Weil das so ist, möchte ich bei aller Übereinstimmung eine Meinung aus einem anderen, meinem (psychologischen, nicht sozialen) Bezugssystem äußern: „bedingungslose Liebe“ und „Würde“ verstehe ich anders.
Bedingungslose Liebe gibt es aus meiner Sicht nicht, den meine Liebe ist an meine Bedingungen geknüpft. Meine Bedingungen sind meine Bedürfnisse. Wenn ich Vater/Mutter bin, tue ich mich leicht, alles zu akzeptieren, was mein Kind mit mir macht, denn ich will aufgrund meiner assoziierten Bedürfnisse Vater/Mutter bleiben.

**Aufgaben**
[1] Warum gibt es laut dem Text über bedingungslose Liebe keine bedingungslose Liebe? Antworte in ein bis drei Sätzen.
[2] Gib im Text über bedingungslose Liebe den Abschnitt wieder, beginnend bei „Weil das so“ und endend bei „Bedürfnisse Vater/Mutter bleiben.“, und ersetze dabei „Würde“ durch „Ehre“.

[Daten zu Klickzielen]
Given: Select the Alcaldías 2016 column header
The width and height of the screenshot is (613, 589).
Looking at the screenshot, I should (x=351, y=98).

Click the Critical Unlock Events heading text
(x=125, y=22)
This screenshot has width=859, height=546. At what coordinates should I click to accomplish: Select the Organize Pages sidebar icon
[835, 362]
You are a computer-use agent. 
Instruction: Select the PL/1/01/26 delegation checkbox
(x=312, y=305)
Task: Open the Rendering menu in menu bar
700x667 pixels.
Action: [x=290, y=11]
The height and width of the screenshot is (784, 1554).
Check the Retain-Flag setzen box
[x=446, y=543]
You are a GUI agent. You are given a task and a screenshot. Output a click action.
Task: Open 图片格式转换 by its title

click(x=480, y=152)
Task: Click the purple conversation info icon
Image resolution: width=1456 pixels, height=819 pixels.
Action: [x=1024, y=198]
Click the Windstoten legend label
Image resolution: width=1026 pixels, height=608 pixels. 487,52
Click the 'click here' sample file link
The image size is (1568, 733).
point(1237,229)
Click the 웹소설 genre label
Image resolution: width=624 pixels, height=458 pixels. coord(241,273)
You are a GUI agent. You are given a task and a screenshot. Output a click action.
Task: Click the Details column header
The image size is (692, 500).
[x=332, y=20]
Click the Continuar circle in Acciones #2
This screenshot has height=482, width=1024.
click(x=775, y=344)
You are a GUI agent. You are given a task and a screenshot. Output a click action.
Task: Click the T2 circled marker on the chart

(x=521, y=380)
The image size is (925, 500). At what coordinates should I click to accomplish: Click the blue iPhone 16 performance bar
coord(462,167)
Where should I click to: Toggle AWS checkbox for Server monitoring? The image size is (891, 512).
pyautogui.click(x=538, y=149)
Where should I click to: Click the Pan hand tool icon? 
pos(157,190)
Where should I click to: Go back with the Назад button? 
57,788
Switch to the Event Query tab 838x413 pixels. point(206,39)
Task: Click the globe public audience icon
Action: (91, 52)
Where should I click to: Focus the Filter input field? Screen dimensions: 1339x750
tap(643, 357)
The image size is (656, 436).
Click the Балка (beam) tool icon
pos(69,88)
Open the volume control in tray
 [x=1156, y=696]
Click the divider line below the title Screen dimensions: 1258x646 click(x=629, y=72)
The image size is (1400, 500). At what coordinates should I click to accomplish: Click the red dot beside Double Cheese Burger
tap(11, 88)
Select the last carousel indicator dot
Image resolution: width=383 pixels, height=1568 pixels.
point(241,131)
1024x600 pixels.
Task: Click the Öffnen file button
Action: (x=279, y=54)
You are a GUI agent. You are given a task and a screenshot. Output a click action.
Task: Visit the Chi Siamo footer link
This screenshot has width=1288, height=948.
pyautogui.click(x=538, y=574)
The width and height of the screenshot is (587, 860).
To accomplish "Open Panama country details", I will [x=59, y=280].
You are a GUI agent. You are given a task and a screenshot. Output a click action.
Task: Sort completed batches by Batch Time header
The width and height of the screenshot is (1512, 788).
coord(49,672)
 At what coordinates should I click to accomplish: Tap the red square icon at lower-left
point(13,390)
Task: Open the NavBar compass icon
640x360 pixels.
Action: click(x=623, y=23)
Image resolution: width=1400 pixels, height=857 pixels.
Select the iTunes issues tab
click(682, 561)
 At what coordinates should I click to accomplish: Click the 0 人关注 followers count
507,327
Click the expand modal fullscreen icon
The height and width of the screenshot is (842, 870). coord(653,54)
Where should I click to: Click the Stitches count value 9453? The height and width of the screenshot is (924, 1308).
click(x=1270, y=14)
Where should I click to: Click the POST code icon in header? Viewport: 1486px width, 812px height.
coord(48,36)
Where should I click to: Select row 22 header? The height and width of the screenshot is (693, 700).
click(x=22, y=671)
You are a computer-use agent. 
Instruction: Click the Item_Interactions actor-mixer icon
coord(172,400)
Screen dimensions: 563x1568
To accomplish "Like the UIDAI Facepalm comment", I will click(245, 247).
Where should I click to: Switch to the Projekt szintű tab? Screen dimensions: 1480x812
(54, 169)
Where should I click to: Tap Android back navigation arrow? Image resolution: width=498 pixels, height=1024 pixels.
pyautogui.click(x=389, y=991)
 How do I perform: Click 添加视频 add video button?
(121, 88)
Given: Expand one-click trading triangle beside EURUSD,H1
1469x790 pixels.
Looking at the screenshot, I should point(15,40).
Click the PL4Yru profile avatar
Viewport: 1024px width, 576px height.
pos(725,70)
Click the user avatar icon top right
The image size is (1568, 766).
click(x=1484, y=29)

**Lösungen**
[1] Die eigene Liebe ist an die eigenen Bedingungen geknüpft. Diese Bedingungen sind die eigenen Bedürfnisse.

[2]
Weil das so ist, möchte ich bei aller Übereinstimmung eine Meinung aus einem anderen, meinem (psychologischen, nicht sozialen) Bezugssystem äußern: „bedingungslose Liebe“ und „Ehre“ verstehe ich anders.
Bedingungslose Liebe gibt es aus meiner Sicht nicht, den meine Liebe ist an meine Bedingungen geknüpft. Meine Bedingungen sind meine Bedürfnisse. Wenn ich Vater/Mutter bin, tue ich mich leicht, alles zu akzeptieren, was mein Kind mit mir macht, denn ich will aufgrund meiner assoziierten Bedürfnisse Vater/Mutter bleiben.